Can the pathogenesis of auditory ossicular malformations be explained by the branchial-based theory?--Evaluation by the consecutive distribution of embryologic foci in 87 cases.

Background: Development of the auditory ossicles is initiated by induction of the cartilage primordium of each ossicle between the fifth and seventh fetal week. It is well known that primordium of the upper part of the ossicular chain is derived from the first branchial arch and that of the lower part develops from the second branchial arch. Previous studies have suggested that auditory ossicular malformations are caused by deficiencies in the early period of induction of the cartilage primordium. However, auditory ossicular malformations can occur at any developing stage, and their clinical features are very complicated.

Objective: The precise embryologic foci of auditory ossicular malformations were estimated by evaluating the consecutive distribution of these anomalies, and the pathogenesis of these malformations was discussed using new aspects.

Study Design: Retrospective study.

Patients: Eighty-seven ears of 78 patients that underwent surgical treatment after the diagnosis of an auditory ossicular malformation in Niigata University Hospital between 1998 and 2012.

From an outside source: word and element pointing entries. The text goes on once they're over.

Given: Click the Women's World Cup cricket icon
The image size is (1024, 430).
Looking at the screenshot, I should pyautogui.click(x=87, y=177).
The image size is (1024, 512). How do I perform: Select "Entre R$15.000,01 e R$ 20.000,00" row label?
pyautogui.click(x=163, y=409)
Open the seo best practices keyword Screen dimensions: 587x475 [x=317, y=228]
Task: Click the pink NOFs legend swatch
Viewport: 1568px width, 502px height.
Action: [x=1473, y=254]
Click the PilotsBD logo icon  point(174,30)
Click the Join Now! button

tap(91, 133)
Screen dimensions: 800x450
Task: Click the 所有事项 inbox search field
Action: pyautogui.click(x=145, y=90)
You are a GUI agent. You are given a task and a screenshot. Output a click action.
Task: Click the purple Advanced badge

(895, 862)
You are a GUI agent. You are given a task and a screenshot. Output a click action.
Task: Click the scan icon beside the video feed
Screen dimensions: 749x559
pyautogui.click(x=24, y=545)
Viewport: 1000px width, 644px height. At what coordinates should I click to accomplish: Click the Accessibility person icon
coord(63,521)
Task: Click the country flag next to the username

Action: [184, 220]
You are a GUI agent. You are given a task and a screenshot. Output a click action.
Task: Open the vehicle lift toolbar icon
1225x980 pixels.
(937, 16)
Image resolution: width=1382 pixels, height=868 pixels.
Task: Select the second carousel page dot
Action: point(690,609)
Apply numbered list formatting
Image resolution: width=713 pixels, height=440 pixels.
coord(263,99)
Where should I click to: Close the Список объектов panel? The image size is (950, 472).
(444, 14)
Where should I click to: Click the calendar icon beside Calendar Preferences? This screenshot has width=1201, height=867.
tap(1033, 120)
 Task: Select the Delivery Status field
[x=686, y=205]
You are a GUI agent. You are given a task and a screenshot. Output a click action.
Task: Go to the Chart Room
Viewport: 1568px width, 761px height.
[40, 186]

Main Outcome Measures: The types of malformations were roughly divided into 4 groups based on intraoperative findings: Type A--ankylosis of the malleus head or short process of the incus; type B--defect in the connection between the incus and stapes; type C--fixation of the footplate; and type D--a complex lesion combining types B and C. Additionally, the consecutive points of the malformation were precisely evaluated, and a distribution map of the malformation was made. Foci of the malformations of each type were then estimated.

Results: Type A malformations were observed in 8 ears, type B in 33 ears, type C in 32 ears, type D in 6 ears, and unclassified anomalies in 8 ears. A deformity was observed in the malleus handle, which is located in the lower part of the ossicle, in 5 of 7 ears with type A malformations, which suggests that the pathogenesis of ankylosis of the malleus head or short process of the incus could not simply be explained by the branchial-based theory. The focus of the type B malformation was located on the long process of the incus and not onthe I-S joint. We suggest that pathogenesis of the defect inthe connection between the incus and stapes could not be explained by a conjugation deficiency in the cartilage primordium but could be explained by an ossification deficiency after the conjugation period. The focus of the location of the defect was shifted more medially in type D malformations than in type B malformations, and this was significantly different, which suggests that this type of malformation is not caused by 2 independent anomalies but is inducted by a monogenic abnormality.

Conclusion: The foci of auditory ossicular malformations were highly variable, which suggests that the pathogenesis of these malformations could not be simply explained by a branchial-based theory. Auditory ossicular malformations occur at various developmental stages of the auditory ossicles.